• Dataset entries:
——————
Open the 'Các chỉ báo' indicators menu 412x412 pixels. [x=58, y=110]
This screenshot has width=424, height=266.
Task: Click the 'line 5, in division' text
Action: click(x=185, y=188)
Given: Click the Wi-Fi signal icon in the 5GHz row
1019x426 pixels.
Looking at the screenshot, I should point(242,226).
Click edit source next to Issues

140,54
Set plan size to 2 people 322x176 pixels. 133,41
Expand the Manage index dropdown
——————
• Task directions: The lines to write out run from the one with "Set plan size" through the end of the records. Give them exactly, and only them.

• Exercise solution:
Set plan size to 2 people 322x176 pixels. 133,41
Expand the Manage index dropdown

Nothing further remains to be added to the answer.